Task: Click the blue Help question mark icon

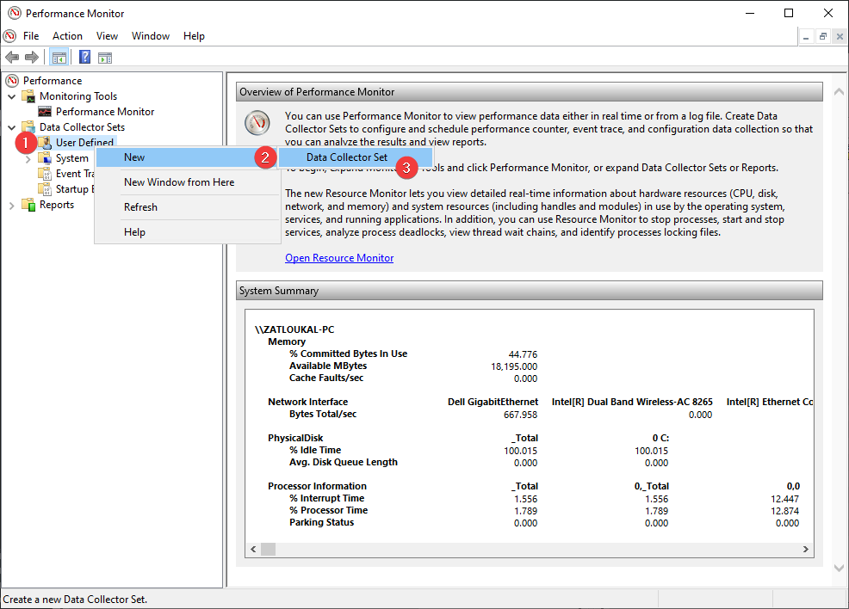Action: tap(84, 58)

...

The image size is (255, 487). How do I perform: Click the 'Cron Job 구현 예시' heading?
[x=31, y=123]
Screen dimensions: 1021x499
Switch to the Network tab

_About this task_:
Could you reproduce, exactly, every line above from the line with "Screen dimensions: 1021x499" to the line with "Switch to the Network tab", and no other line? Both ends count.

_Solution for this exercise_:
Screen dimensions: 1021x499
Switch to the Network tab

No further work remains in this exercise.